So there is no db engine? Just plain text formatted in a db style?
Whereas pkg indeed uses a database proper?


----------



## zirias@ (Jul 12, 2022)

What's a "database proper"? There *is* a "db engine". Berkeley DB. On FreeBSD, the code is actually integrated in libc (/lib/libc.so.7). And it definitely isn't "plain text", it's a binary format for storing key-value pairs.

You could say BSDs used "nosql" before it was cool (again).


----------



## covacat (Jul 12, 2022)

pkg uses sqlite3


----------



## Phishfry (Jul 12, 2022)

OK I have to ask. Why? Is there something missing with db?
Not good with large amounts of data? Too many fields?

Why do you think they chose to include a db 'proper'.
You know what I mean. Not a library but a frameworks. sqlite.
Just like Zirias mentions. db is built into the C library and C is quickest right?
What are Berkeley DB pitfalls in this case?


----------



## Phishfry (Jul 12, 2022)

When I build NanoBSD with packages the first time I run `pkg` the database is created (my guess).
The `df -h` size grows from 125MB to 145MB. So pkg database eats 20MB. Not huge but compared to db not small..


----------



## jbo (Jul 12, 2022)

Zirias said:


> On FreeBSD, the code is actually integrated in libc (/lib/libc.so.7).

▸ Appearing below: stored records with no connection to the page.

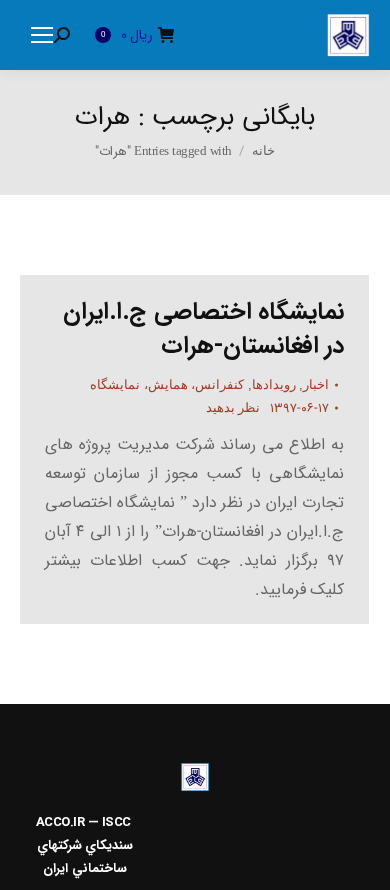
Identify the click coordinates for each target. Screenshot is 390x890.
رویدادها (274, 384)
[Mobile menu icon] (42, 35)
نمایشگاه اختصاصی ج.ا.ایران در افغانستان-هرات (203, 329)
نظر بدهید (233, 407)
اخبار (316, 384)
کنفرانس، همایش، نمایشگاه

That seems like an odd (read: _"interesting"_) choice. How did this come to be?


----------



## zirias@ (Jul 12, 2022)

jbodenmann said:


> That seems like an odd (read: _"interesting"_) choice. How did this come to be?


BSD tradition? A BSD system comes with db(3) functionality. It's not uncommon to have _much_ more in libc than just standard C functions, e.g. all the POSIX stuff (which e.g. GNU's glibc has as well). I don't want to know what weird functions MSVCRT.DLL hides 


Phishfry said:


> [pkg, sqlite] OK I have to ask. Why? Is there something missing with db?
> Not good with large amounts of data? Too many fields?


Schemas and indices*. pkg needs a lot more than a single key to access data. Of course, you could implement this on top of BDB, but why should you? Use the right tool for the job. There's probably no strong need for an SQL database, but it doesn't hurt either.


Phishfry said:


> db is built into the C library and C is quickest right?


IIRC, sqlite is implemented in C as well.

*) edit: not sure this is relevant for pkg, but: db(3) is _not_ thread-safe. Newer BDB versions are, AFAIK. Also, there's no such thing as transactions.


----------